子連れLSE留学記(英国大学院留学)

2020年から子連れでLSEに留学している筆者の記録

はじめに

機会をいただき、所属組織からの派遣という形で2020年9月からの約2年間、英国の大学院に留学させていただくことになった。
進学先はLSE(The London School of Economics and Political Science)のMPA(Master of Public Administration)という英国では珍しい2年間のコースで、公共経営修士の取得を目指して勉強する。

 

このブログを開設した主な動機は2つで、1つは、留学中の時々の自分の感情・思考を整理し記録することで、自分の現状を相対的に把握するとともに、ここで得た学びを後日振り返られるようにすることだ。

ただ、それだけであれば、公開のブログという形をとる必要は全くないわけだが、私自身、留学を志してから実際に渡英するまでの間(そして渡英後も)、多くの諸先輩のブログに大いに助けられたこともあり、私の拙い文書でもこれから留学を考えている方々の一助になればと思い、この形を取ることにした。

 

また、ブログタイトルにも入れたが、パートナーと未就学児2人を連れて渡英している。旅行を除けば、初めての海外生活、それも子どもも連れてとなると、いろいろ苦労もあるだろうが、生活者として様々な気づきも得られるだろうから、楽しみでもある。

可能な限り、大学院での勉強だけでなく、ロンドンでの子育てについても記録していきたい。

 

留学を機にブログを開設にしようと思いつつ、1か月以上かかった有様だが、なるべく定期的に更新したいと思う。

 

【更新】2021/4/22

ありがたいことに一定数ブログを読んでいただいている方がいらっしゃり、個別に質問をしたいとのコメントもちらほらいただくので、問い合わせフォームを作成してみた。

 

63 卒業式

7月21日に卒業式を迎えた。

::::::

> **課題内容**:
子連れLSE留学のブログの文章を、最後の一文の後から書き継げ。

> **提供された情報**:
::::::

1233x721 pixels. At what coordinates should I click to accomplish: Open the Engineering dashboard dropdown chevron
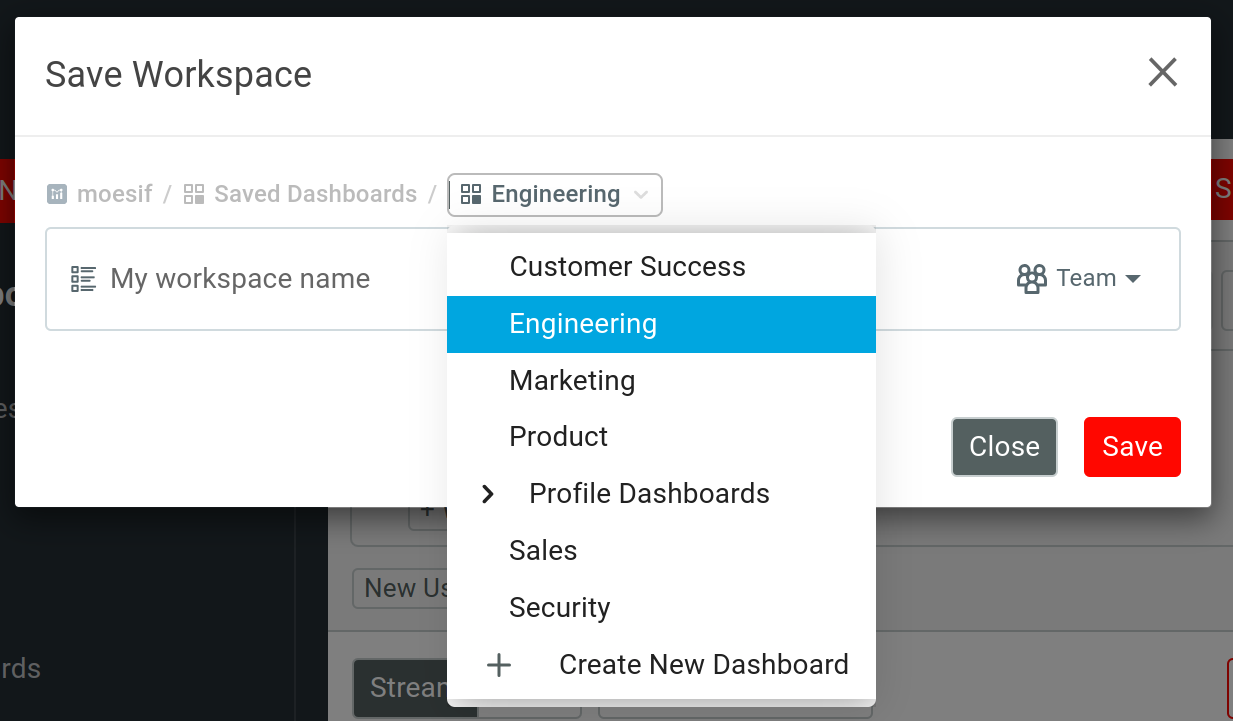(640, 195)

::::::

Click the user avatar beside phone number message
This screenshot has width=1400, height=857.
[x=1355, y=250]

::::::

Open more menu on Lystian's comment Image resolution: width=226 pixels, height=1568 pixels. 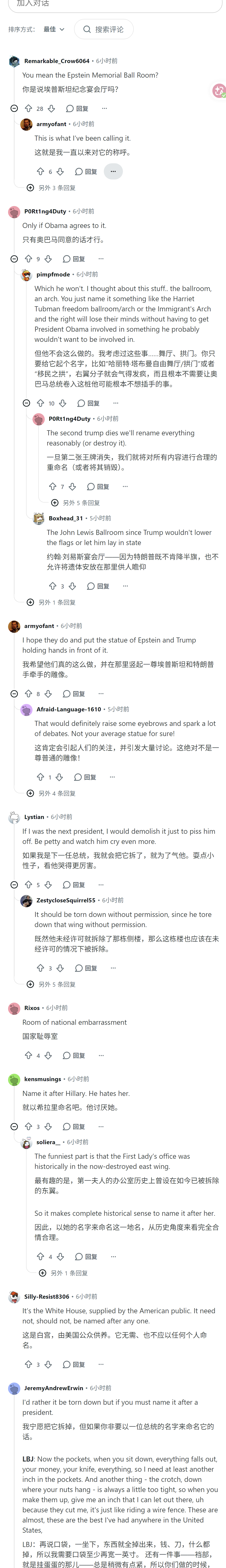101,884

::::::

> **以下の出力**:
卒業式のための準備は実は今年の2月頃から始まっていた。卒業式に参加するための予約、家族などゲストを招待したい場合はさらにゲスト分の席の予約、(有料の)ガウンのレンタルの手配等々。

ゲストチケットは学生1人に対して2席分までしか認められてなく、Whatsappグループでは6月下旬ごろからチケット余ってたら誰か譲ってというやりとりが活発に行われていた。私は、パートナーと子ども2人も来てもらいたいと思っていたが、末子はパートナーの膝に座ってもらって、スタッフに何か言われたとしても何とか交渉してもらおうと構えていた。しかし、いざ当日自分とゲスト用のチケットを受け取りに行った際、チケット余ってたら1枚追加してとスタッフに頼むと、束になっているチケットから普通に1枚追加してもらえた。こんなに余っているなら、最初から3枚売ってくれればいいのに…と正直感じた。

 

卒業式は午後5時からだったが、私は2時間ほど前にキャンパスに行き、上述のチケットの受け取り、レンタルガウンの受け取り、卒業証書の受け取りを終わらせ、キャンパス内をうろうろしながら、コースメイトたちと数か月ぶりの再会を楽しんだ。そして、定刻30分前から会場入り。会場はLSEのすぐ隣にある劇場で、かねてよりなんでこんなところに劇場があるんだろうと思っていたが、どうやらLSEが式典用に持っているものらしい。学長をはじめとした教授陣が入場し、学長の挨拶から開始。ちなみに現在のLSEの学長は女性だ。卒業式は最も幸せな式典、なぜなら結婚式はその後もずっと幸せか分からないし、誕生日は1年年を取ったことの証だからと言った語り口から挨拶が始まった。タームごとに学部長から送られてくるメールもしかりだが、毎度感心するのは、こういった挨拶が日本のよくある定型文の組み合わせという感じではなく、挨拶する人の人柄が滲んでいるような本当によく考えられた挨拶であるということ。

そして、その後は各学部長が学長に卒業者を推薦するという形式で、卒業生一人ひとりが登壇し、学部長に名前を呼ばれたら檀上中央の学部長のところまで歩いていき、卒業証書用の丸筒を受け取る。学部長が声を枯らさず、そして多国籍ゆえに様々な発音が混ざった卒業生全員の名前を淀みなく読み上げ切ったのにはちょっと感動した。SPPはMPAだけでなくMPPも含まれるので、卒業生は優に200名近くいる。事前にどのくらい準備の時間をかけたのだろうか。大学の卒業式は、代表者1名か2名だけが名前を呼ばれて受け取っただけだったので、あまり卒業の実感がなかったが、檀上に上がって丸筒を受け取ったとき、ついに卒業したのだとしみじみと感じた。成績優秀者は名前を読み上げられる前に、その旨紹介され、他の卒業生やゲストからひときわ大きな歓声をもらっていた。私は箸にも棒にも引っかからなかったが、私の前後で成績優秀の紹介をされた学生がいなかったのがせめてもの救い。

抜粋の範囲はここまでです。